─── RECORDS FOR PROCESSING ───

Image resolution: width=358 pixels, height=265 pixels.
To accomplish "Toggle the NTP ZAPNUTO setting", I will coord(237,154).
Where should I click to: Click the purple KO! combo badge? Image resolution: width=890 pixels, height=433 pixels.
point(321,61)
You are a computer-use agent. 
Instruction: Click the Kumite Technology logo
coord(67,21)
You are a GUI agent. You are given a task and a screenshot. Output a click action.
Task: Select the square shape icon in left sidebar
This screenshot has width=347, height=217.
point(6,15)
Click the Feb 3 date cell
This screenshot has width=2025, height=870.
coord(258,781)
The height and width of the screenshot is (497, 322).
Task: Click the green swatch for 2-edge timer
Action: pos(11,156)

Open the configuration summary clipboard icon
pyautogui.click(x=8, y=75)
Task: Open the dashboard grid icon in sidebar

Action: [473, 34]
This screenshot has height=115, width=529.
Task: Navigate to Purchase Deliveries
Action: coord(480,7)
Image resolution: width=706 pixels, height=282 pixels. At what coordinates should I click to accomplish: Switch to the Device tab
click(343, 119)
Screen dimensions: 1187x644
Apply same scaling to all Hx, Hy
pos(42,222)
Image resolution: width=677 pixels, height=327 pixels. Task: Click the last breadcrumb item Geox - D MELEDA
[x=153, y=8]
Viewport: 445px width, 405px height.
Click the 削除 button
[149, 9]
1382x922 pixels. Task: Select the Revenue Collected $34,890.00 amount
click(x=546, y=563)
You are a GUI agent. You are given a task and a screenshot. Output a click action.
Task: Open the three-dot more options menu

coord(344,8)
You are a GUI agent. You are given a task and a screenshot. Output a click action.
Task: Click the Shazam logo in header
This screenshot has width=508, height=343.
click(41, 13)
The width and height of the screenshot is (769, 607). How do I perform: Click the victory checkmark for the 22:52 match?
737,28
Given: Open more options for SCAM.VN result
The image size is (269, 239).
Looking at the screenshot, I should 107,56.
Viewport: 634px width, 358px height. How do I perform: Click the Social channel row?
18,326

───

DIRECTIONS FOR THIS TASK:
You are asked to transcribe all of the data above exactly.

FINISHED TASK:
Image resolution: width=358 pixels, height=265 pixels.
To accomplish "Toggle the NTP ZAPNUTO setting", I will coord(237,154).
Where should I click to: Click the purple KO! combo badge? Image resolution: width=890 pixels, height=433 pixels.
point(321,61)
You are a computer-use agent. 
Instruction: Click the Kumite Technology logo
coord(67,21)
You are a GUI agent. You are given a task and a screenshot. Output a click action.
Task: Select the square shape icon in left sidebar
This screenshot has width=347, height=217.
point(6,15)
Click the Feb 3 date cell
This screenshot has width=2025, height=870.
coord(258,781)
The height and width of the screenshot is (497, 322).
Task: Click the green swatch for 2-edge timer
Action: pos(11,156)

Open the configuration summary clipboard icon
pyautogui.click(x=8, y=75)
Task: Open the dashboard grid icon in sidebar

Action: [473, 34]
This screenshot has height=115, width=529.
Task: Navigate to Purchase Deliveries
Action: coord(480,7)
Image resolution: width=706 pixels, height=282 pixels. At what coordinates should I click to accomplish: Switch to the Device tab
click(343, 119)
Screen dimensions: 1187x644
Apply same scaling to all Hx, Hy
pos(42,222)
Image resolution: width=677 pixels, height=327 pixels. Task: Click the last breadcrumb item Geox - D MELEDA
[x=153, y=8]
Viewport: 445px width, 405px height.
Click the 削除 button
[149, 9]
1382x922 pixels. Task: Select the Revenue Collected $34,890.00 amount
click(x=546, y=563)
You are a GUI agent. You are given a task and a screenshot. Output a click action.
Task: Open the three-dot more options menu

coord(344,8)
You are a GUI agent. You are given a task and a screenshot. Output a click action.
Task: Click the Shazam logo in header
This screenshot has width=508, height=343.
click(41, 13)
The width and height of the screenshot is (769, 607). How do I perform: Click the victory checkmark for the 22:52 match?
737,28
Given: Open more options for SCAM.VN result
The image size is (269, 239).
Looking at the screenshot, I should 107,56.
Viewport: 634px width, 358px height. How do I perform: Click the Social channel row?
18,326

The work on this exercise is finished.